Every semester, the Husky Startup Challenge takes student entrepreneurs through bootcamps, where they learn about various aspects of creating a venture from ideation to prototyping. At the end of the program, student founders compete in the Demo Day, presenting their business ideas in two-minute pitches in front of a larger audience.

Musaelyan-Blackmon is developing Exploro — an online platform that will help academic researchers recruit participants for their studies. Recruiting an adequate number of participants, she says, is a crucial aspect of research, which advances scientific discovery or improves health care.

She has been on both sides of this process, she says, as a researcher and as a study participant, and it is currently confusing and tedious for both parties. Researchers, for example, have to do mostly manual marketing of the study by distributing posters, putting them up on community bulletin boards and posting on social media or Craigslist. People who want to participate in research don’t always know where to look for such opportunities or have to share personal information to be able to stay in touch with researchers.

Head shot of Alexis Musaelyan-Blackmon.
Alexis Musaelyan-Blackmon, a third-year data science and biology student at Northeastern, says recruiting an adequate number of participants is a crucial aspect of research, which advances scientific discovery or improves health care. Photo by Alyssa Stone/Northeastern University

“This whole process could be streamlined if there was a centralized platform to post all these studies so that researchers can easily connect with people that are applicable for their studies based on their demographics,” Musaelyan-Blackmon says. “And people that want to participate in research can easily find studies that they are eligible for.” 

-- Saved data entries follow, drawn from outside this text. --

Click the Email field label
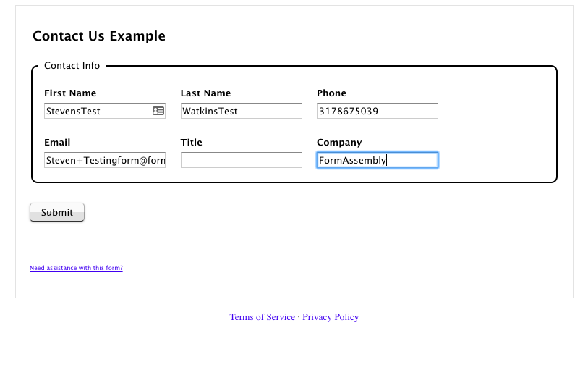 (x=57, y=143)
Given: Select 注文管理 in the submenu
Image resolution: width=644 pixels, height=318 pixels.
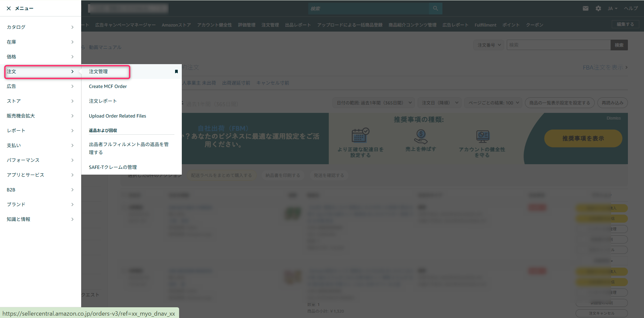Looking at the screenshot, I should point(98,72).
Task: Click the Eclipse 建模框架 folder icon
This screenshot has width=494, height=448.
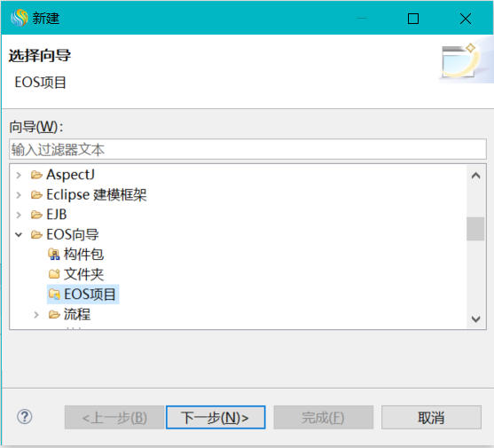Action: coord(36,195)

Clients will be able to use Exploro first via a website, Musaelyan-Blackmon says, and later through a mobile app. The platform will allow researchers to post ads about their studies; potential participants will be able to review details of studies, find the one they are interested in, apply, go through a screening process, sign consent forms, register for the study, conduct all communication with researchers and leave post-study feedback. Researchers may also choose to share the results of the study with the participants or offer some insights.

Exploro doesn’t really have adequate competitors, Musaelyan-Blackmon says, as currently available solutions are either just marketing platforms or solely focused on clinical studies. Exploro will mostly focus on academic research.

Musaelyan-Blackmon says that she would really like to integrate a machine learning component into Exploro in the future. This way the algorithm would analyze participants’ profiles and previous studies they have participated in and provide the best match for a study, improving the success rate of the recruitment. Another feature could be an analytics tool for researchers so they can see how many views their study is getting.